- [Exercise description]
Gather every line of the entries that includes the word "Given".

***** Data to process *****

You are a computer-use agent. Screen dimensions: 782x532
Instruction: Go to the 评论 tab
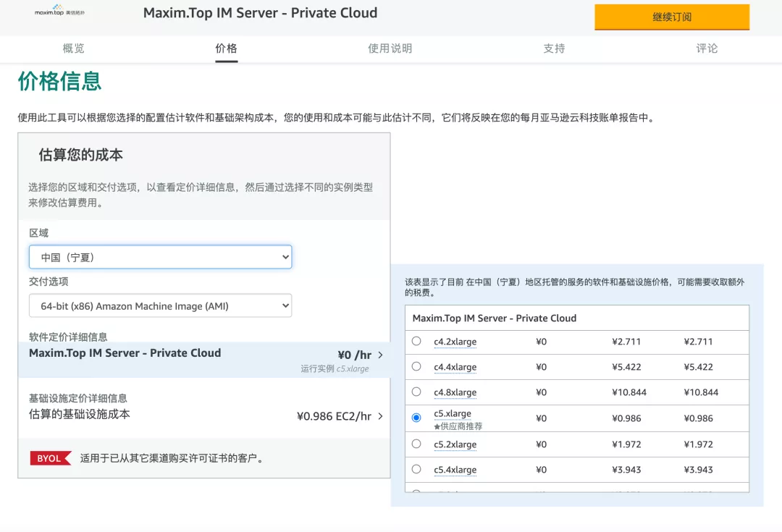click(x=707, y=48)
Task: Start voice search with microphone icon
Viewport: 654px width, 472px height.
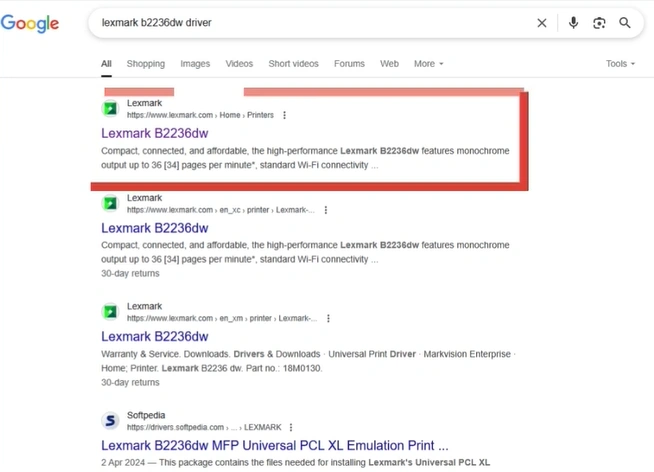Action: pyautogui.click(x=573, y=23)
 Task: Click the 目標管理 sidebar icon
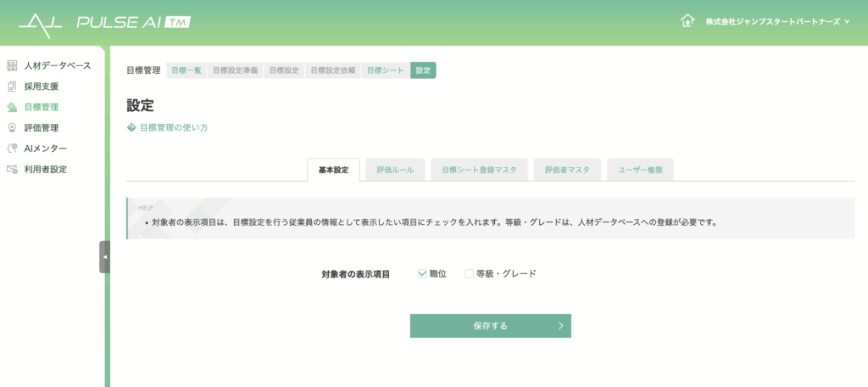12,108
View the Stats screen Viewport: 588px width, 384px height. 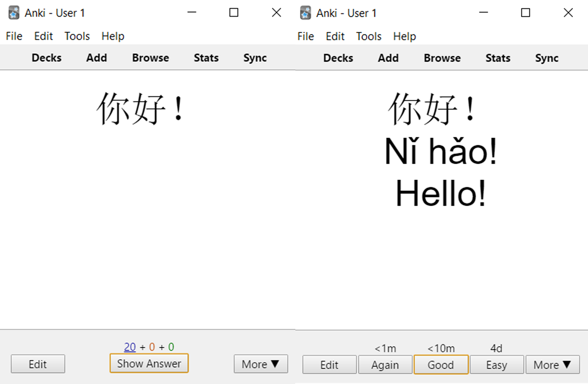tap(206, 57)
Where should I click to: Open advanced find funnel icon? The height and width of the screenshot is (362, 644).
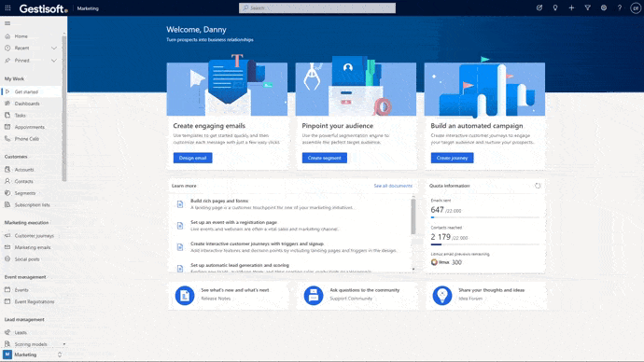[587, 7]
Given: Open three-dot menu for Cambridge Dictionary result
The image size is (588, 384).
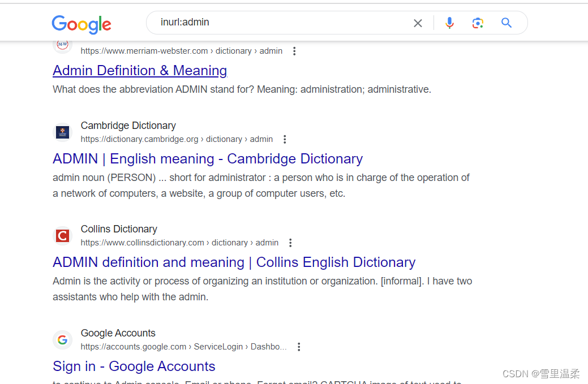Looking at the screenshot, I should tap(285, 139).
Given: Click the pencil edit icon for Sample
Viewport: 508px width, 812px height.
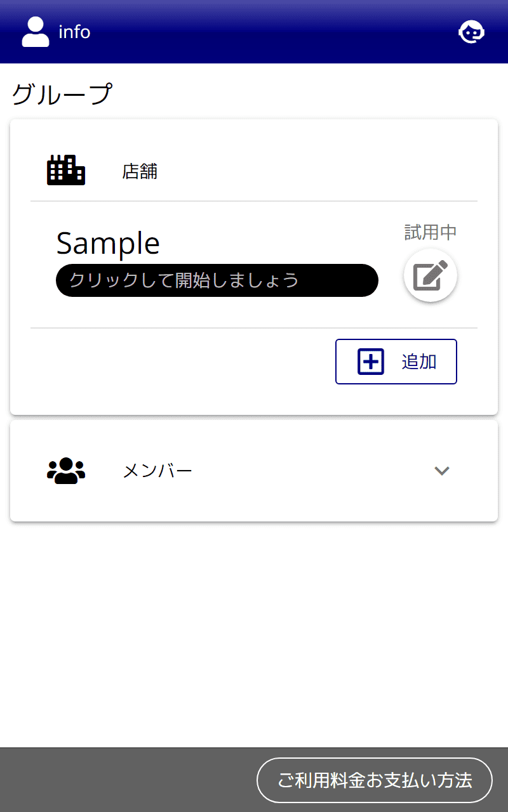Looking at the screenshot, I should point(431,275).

*****
***** Data to process *****

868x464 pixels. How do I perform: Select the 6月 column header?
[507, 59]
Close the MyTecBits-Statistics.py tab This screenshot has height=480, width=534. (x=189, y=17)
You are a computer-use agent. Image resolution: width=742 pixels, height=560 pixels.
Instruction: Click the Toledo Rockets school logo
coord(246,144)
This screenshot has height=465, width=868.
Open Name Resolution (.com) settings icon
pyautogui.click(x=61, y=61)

*****
***** Data to process *****

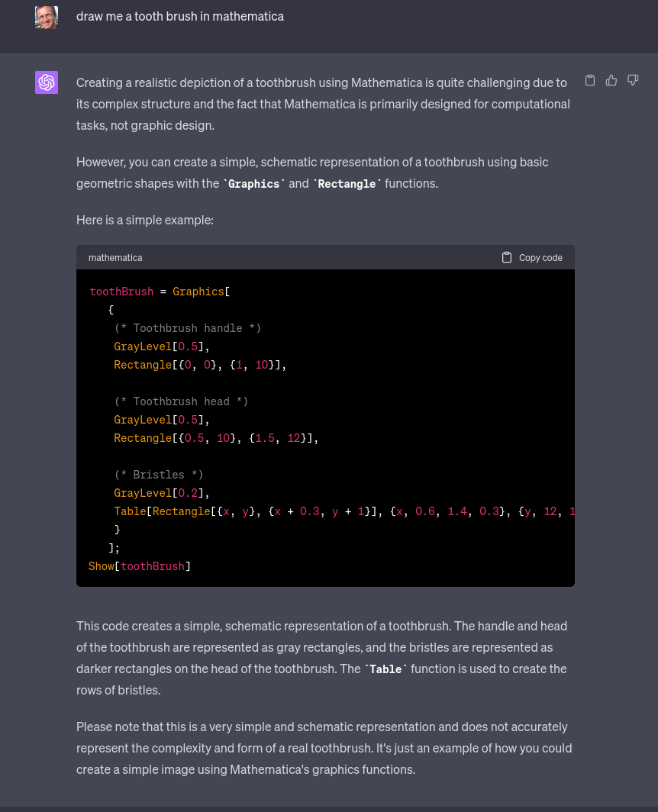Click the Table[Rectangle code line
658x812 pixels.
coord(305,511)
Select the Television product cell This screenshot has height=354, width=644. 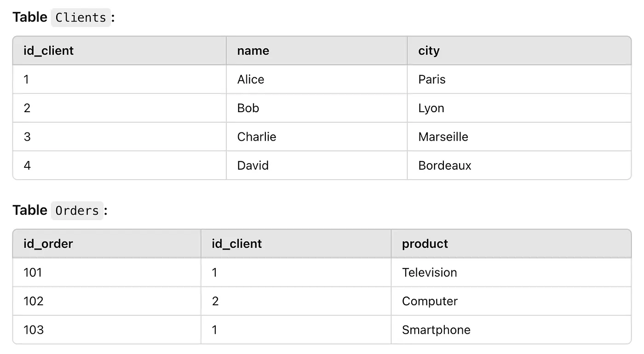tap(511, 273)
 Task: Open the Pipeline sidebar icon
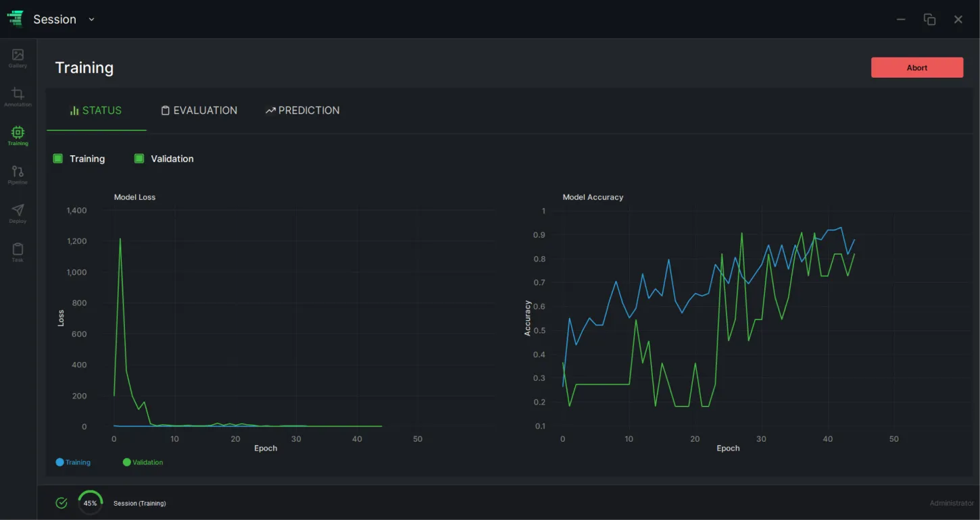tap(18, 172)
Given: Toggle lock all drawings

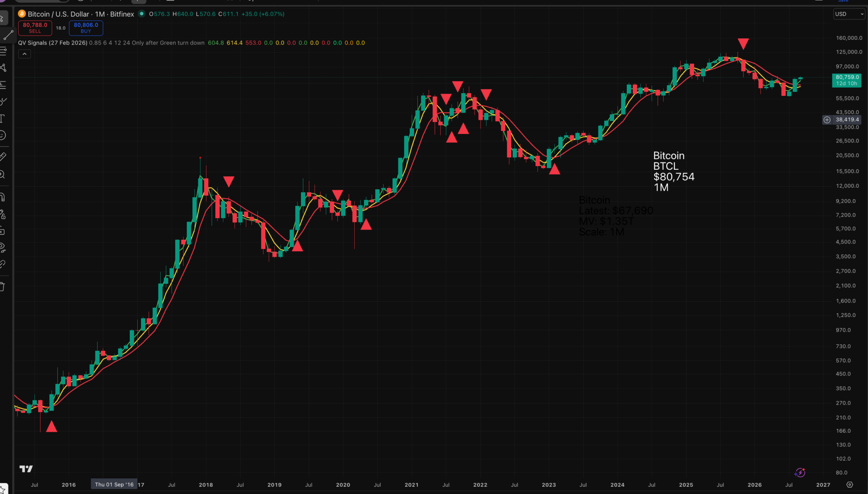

*****

- [Written reply]
Given: Open three-dot menu for Cambridge Dictionary result
Given: Click the pencil edit icon for Sample
Given: Toggle lock all drawings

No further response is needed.